What the task requires>
Turn every line of the listing below into a numbered list, leaving out any blank lines.

Dataset items
———

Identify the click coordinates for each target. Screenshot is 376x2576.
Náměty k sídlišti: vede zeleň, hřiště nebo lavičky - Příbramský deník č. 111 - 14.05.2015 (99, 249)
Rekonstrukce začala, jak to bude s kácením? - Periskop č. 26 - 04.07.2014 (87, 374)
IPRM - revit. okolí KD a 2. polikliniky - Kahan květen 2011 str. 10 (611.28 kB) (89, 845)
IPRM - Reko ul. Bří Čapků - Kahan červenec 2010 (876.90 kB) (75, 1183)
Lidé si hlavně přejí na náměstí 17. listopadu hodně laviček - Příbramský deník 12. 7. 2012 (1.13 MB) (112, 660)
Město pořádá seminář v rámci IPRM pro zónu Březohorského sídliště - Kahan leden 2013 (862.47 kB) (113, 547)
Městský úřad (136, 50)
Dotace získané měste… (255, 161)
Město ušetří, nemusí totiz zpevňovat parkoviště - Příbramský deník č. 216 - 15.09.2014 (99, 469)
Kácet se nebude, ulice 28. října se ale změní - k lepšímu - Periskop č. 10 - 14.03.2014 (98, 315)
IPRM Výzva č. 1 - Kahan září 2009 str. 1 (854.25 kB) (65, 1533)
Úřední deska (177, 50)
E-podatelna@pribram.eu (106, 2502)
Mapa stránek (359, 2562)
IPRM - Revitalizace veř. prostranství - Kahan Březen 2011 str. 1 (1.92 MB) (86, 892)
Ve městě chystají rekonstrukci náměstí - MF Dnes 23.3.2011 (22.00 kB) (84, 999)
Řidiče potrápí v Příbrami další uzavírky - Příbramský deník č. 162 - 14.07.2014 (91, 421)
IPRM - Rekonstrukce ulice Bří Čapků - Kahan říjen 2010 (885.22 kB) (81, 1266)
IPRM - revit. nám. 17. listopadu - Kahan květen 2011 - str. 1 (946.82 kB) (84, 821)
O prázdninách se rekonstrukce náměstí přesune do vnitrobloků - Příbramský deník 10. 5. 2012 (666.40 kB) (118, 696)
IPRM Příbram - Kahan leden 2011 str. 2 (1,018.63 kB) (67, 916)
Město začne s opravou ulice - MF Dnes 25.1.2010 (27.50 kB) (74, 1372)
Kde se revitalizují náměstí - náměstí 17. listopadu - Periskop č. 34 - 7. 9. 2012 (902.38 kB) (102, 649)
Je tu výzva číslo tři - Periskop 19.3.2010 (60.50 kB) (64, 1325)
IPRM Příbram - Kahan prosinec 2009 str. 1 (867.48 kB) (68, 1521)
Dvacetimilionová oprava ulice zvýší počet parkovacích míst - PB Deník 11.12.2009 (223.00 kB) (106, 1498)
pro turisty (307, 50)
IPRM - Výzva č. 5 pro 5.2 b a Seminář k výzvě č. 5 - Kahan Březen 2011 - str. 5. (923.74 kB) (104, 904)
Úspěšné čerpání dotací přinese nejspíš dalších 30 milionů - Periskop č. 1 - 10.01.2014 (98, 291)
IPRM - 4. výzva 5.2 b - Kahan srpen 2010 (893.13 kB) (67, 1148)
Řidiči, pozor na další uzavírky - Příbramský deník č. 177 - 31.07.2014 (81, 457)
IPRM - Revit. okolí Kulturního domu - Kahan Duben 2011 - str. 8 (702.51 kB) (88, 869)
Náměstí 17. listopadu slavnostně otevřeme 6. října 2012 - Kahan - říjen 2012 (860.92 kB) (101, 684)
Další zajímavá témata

———

Task solution>
1. Identify the click coordinates for each target. Screenshot is 376x2576.
2. Náměty k sídlišti: vede zeleň, hřiště nebo lavičky - Příbramský deník č. 111 - 14.05.2015 (99, 249)
3. Rekonstrukce začala, jak to bude s kácením? - Periskop č. 26 - 04.07.2014 (87, 374)
4. IPRM - revit. okolí KD a 2. polikliniky - Kahan květen 2011 str. 10 (611.28 kB) (89, 845)
5. IPRM - Reko ul. Bří Čapků - Kahan červenec 2010 (876.90 kB) (75, 1183)
6. Lidé si hlavně přejí na náměstí 17. listopadu hodně laviček - Příbramský deník 12. 7. 2012 (1.13 MB) (112, 660)
7. Město pořádá seminář v rámci IPRM pro zónu Březohorského sídliště - Kahan leden 2013 (862.47 kB) (113, 547)
8. Městský úřad (136, 50)
9. Dotace získané měste… (255, 161)
10. Město ušetří, nemusí totiz zpevňovat parkoviště - Příbramský deník č. 216 - 15.09.2014 (99, 469)
11. Kácet se nebude, ulice 28. října se ale změní - k lepšímu - Periskop č. 10 - 14.03.2014 (98, 315)
12. IPRM Výzva č. 1 - Kahan září 2009 str. 1 (854.25 kB) (65, 1533)
13. Úřední deska (177, 50)
14. E-podatelna@pribram.eu (106, 2502)
15. Mapa stránek (359, 2562)
16. IPRM - Revitalizace veř. prostranství - Kahan Březen 2011 str. 1 (1.92 MB) (86, 892)
17. Ve městě chystají rekonstrukci náměstí - MF Dnes 23.3.2011 (22.00 kB) (84, 999)
18. Řidiče potrápí v Příbrami další uzavírky - Příbramský deník č. 162 - 14.07.2014 (91, 421)
19. IPRM - Rekonstrukce ulice Bří Čapků - Kahan říjen 2010 (885.22 kB) (81, 1266)
20. IPRM - revit. nám. 17. listopadu - Kahan květen 2011 - str. 1 (946.82 kB) (84, 821)
21. O prázdninách se rekonstrukce náměstí přesune do vnitrobloků - Příbramský deník 10. 5. 2012 (666.40 kB) (118, 696)
22. IPRM Příbram - Kahan leden 2011 str. 2 (1,018.63 kB) (67, 916)
23. Město začne s opravou ulice - MF Dnes 25.1.2010 (27.50 kB) (74, 1372)
24. Kde se revitalizují náměstí - náměstí 17. listopadu - Periskop č. 34 - 7. 9. 2012 (902.38 kB) (102, 649)
25. Je tu výzva číslo tři - Periskop 19.3.2010 (60.50 kB) (64, 1325)
26. IPRM Příbram - Kahan prosinec 2009 str. 1 (867.48 kB) (68, 1521)
27. Dvacetimilionová oprava ulice zvýší počet parkovacích míst - PB Deník 11.12.2009 (223.00 kB) (106, 1498)
28. pro turisty (307, 50)
29. IPRM - Výzva č. 5 pro 5.2 b a Seminář k výzvě č. 5 - Kahan Březen 2011 - str. 5. (923.74 kB) (104, 904)
30. Úspěšné čerpání dotací přinese nejspíš dalších 30 milionů - Periskop č. 1 - 10.01.2014 (98, 291)
31. IPRM - 4. výzva 5.2 b - Kahan srpen 2010 (893.13 kB) (67, 1148)
32. Řidiči, pozor na další uzavírky - Příbramský deník č. 177 - 31.07.2014 (81, 457)
33. IPRM - Revit. okolí Kulturního domu - Kahan Duben 2011 - str. 8 (702.51 kB) (88, 869)
34. Náměstí 17. listopadu slavnostně otevřeme 6. října 2012 - Kahan - říjen 2012 (860.92 kB) (101, 684)
35. Další zajímavá témata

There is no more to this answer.